A cross-platform computer automation and control library supporting multiple interfaces:
- MCP Server (stdio + HTTP/SSE modes)
 - HTTP REST API (with OpenAPI spec)
 - CLI (command execution and server management)
 - Programmatic Module (stateless Python functions)
 
Provides tools for mouse/keyboard automation, screenshot capture, window management, virtual desktops, and comprehensive state tracking including accessibility tree support.

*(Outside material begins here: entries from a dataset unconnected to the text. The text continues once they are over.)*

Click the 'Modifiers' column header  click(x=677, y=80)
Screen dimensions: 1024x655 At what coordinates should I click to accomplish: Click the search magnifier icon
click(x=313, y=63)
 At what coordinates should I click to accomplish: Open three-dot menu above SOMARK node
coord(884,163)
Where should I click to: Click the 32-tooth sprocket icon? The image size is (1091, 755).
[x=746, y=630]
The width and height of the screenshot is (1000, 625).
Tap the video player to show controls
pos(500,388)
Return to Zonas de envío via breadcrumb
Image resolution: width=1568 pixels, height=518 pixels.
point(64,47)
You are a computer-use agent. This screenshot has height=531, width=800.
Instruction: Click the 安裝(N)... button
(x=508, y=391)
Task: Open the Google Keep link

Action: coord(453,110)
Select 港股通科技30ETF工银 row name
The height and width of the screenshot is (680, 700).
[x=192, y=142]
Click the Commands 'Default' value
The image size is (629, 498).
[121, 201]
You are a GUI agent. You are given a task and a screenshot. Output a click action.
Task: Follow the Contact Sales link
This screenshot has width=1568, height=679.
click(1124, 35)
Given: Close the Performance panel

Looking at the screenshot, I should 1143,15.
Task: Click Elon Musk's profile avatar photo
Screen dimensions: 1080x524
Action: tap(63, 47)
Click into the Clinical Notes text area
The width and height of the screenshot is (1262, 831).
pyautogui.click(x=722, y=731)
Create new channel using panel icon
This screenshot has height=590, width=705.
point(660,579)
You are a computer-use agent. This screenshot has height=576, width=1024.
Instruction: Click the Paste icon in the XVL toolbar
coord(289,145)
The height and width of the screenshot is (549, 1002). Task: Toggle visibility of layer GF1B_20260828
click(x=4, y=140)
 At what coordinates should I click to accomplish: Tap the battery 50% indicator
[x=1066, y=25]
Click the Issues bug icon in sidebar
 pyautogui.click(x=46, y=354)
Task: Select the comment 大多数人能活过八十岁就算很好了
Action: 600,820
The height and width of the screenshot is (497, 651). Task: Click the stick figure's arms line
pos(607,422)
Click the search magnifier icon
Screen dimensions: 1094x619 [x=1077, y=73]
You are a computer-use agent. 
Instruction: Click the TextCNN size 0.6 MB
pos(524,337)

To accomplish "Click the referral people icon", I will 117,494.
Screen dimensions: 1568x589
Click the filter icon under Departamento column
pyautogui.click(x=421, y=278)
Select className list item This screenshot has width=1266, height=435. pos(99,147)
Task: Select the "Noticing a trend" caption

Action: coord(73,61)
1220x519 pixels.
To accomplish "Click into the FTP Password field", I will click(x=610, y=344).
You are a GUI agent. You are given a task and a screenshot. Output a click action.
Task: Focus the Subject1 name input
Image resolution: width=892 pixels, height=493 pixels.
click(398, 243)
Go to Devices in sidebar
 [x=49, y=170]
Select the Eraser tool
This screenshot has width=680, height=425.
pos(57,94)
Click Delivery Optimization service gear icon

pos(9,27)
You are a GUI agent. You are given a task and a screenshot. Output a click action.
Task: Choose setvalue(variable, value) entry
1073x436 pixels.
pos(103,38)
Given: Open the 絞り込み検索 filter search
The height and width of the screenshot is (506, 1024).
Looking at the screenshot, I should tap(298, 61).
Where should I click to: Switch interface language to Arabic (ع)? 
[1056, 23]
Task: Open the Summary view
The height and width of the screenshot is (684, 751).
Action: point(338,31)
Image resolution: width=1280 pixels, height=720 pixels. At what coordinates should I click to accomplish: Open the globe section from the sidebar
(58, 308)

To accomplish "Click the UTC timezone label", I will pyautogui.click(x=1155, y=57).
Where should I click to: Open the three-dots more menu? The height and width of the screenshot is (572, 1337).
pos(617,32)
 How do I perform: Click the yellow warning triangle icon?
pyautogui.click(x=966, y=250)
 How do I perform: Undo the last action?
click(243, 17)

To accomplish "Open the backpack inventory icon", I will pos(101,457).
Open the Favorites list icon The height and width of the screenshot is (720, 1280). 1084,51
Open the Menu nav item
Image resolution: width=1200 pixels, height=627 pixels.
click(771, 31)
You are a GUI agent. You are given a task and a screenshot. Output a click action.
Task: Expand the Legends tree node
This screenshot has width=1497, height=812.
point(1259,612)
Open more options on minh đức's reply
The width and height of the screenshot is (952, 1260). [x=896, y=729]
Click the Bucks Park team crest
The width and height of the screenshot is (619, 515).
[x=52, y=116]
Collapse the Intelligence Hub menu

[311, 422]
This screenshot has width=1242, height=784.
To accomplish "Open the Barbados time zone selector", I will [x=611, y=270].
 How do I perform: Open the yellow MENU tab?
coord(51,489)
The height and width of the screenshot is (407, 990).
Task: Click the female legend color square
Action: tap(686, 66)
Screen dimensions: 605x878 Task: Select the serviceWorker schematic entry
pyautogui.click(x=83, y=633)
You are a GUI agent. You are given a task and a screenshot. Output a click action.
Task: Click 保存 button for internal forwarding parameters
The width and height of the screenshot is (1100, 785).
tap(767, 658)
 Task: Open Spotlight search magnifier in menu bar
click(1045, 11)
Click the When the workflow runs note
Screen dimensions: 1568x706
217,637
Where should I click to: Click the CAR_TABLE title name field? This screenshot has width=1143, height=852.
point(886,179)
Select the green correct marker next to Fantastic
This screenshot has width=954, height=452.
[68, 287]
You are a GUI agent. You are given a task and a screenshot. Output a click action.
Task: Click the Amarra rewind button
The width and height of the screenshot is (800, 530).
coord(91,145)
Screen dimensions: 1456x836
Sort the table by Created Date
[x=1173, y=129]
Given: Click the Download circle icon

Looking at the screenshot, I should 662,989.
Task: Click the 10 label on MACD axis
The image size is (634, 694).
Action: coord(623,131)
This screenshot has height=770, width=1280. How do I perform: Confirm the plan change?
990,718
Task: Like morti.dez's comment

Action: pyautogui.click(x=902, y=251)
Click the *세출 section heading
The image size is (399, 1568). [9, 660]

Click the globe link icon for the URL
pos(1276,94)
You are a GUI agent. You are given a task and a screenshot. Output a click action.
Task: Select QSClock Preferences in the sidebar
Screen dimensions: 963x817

- Mouse Control: Click, double-click, triple-click, button down/up, drag operations
 - Keyboard Control: Type text, key down/up/press
 - Screenshot Capture: Fast cross-platform screenshot using 
mss, returns images as base64 or PNG - Window Management: List, switch, move, resize, minimize, maximize, snap windows
 - Virtual Desktops: List, switch, and move windows between virtual desktops
 - State Tracking: Configurable tracking of mouse position/buttons, keyboard keys, focused app, and accessibility tree
 - Accessibility Tree: Full platform-specific implementation for Windows, macOS, and Linux/Ubuntu
 
# Install core dependencies
pip install -e .
# Optional: Install API/HTTP dependencies
pip install -e ".[api]"    # For HTTP REST API server
pip install -e ".[http]"   # For MCP HTTP/SSE mode
pip install -e ".[dev]"    # All optional dependencies
# Platform-specific optional dependencies (for enhanced features)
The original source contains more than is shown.